カーツウエルPC3K8の二段重ねからのバックライトの強さと大きさはその華奢で王子様のような姿が丸見えなのだ。由子に着せられた服は男が身に纏う物ではあるが、実は全て女性用のブティックで揃えた物だ。11号の身体を持つあまねには似合わない服を探す方が難しい。
すでにライブステージの前の方にはゴスロリックな女子が埋めている。これはさすがの由子も予想できなかったできなかった。
(でも、悪い事じゃないわよね)由子はほくそ笑む。
レインは右袖に立ち、微動だにしない。彼は愛に満たされているのだ。
ケイスケはステージのためにあつらえた、顔の半分が隠れるほどのミラーグラスをかけている。度が入っているのだが、そんなことに気が付く者が居るだろうか。
アキラはオベーションの六弦を提げ、十二弦をスタンディング・スタンドに用意してある。
今日は二曲だけだ。その二曲で全てはひっくり返る。由子は闇の中で羽織ったコートを脱いだ。セパレーツの水着に近いその衣装は、由子の神に近い姿態を惜しげもなく晒すことになる。構わない。ここが私の戦場だ!
一曲目の"Nothing But The Trues"はカーツウエルPC3K8の上の鍵盤の右手から刻まれたアルペジオ。静かに静かに、囁くように細かいテクニカルかつ正確な透明なピアノの音が響く。そして。

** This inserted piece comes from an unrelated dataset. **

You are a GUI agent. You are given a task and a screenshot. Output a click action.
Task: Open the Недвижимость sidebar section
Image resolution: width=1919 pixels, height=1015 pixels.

一発。レインのベースとケイスケのバスドラムとシンバルが鳴動する。二発。三発。「行くわよ!廻天百眼!」由子の叫びと四発目が響く。そして22フレットから雪崩のように襲いかかる意識を奪うほどのレインのベースが駆け降りてくる。カーツウエルPC3K8の二段の同時連打によるテーマの中をレインのベースが絡みつく。そこに訪れたのは煌々とした月夜と草原。疾走する野生の馬に私はまたがり、歌う。真実を言葉に乗せて。
真実は絶対に死なない。
それは滅びない。
真実は絶対に死なない。
それが全てだから。
アキラの12弦がかき鳴らされ、土と大地と人の暮らしを歌う。何者にも侵されない当たり前の幸福を歌う。ケイスケのチャイナシンバルは朝日のようだ。歩との鼓動を、命をレインが奏でる。その素晴らしさを。ローランドVK88は発声する音がレスリースピーカーで風を巻き上げる。戦うための困難と悲劇を、人の生命を、生命に代えても守るものを。
ああ、どれだけ探したんだろう
ああ、どれだけ探したんだろう
ああ、どれだけ探したんだろう
遠く離れたあなたの髪飾りを届けるために。
ラストを飾るイントロのテーマが繰り返される。今度はレインもあまねに好きなようにはさせない。蹂躙し、翻弄する。演奏しているときには神のように傲慢になるあまねが、恐怖に怯えている。ケイスケの舌打ちが聞こえてくるようなやけくそのロールが左から右へ、あらゆる音階をたたき落として纏めてゆく。
最後のフェルマータの間、私は意識を失った。それの名は、エクスタシー。
限界まで埋まった会場の見開かれた眼、眼、眼。
拍手もなく、どよめきもなく、悲鳴も聞こえない。そう、こんな瞬間を私は待っていた。
こんな時に、MCなんて必要なんだろうか。
否。そんな予定調和は「廻天百眼」に必要は無い。
必要なのはスリルと緊張、夢と願い。そして圧倒的な暴力だ。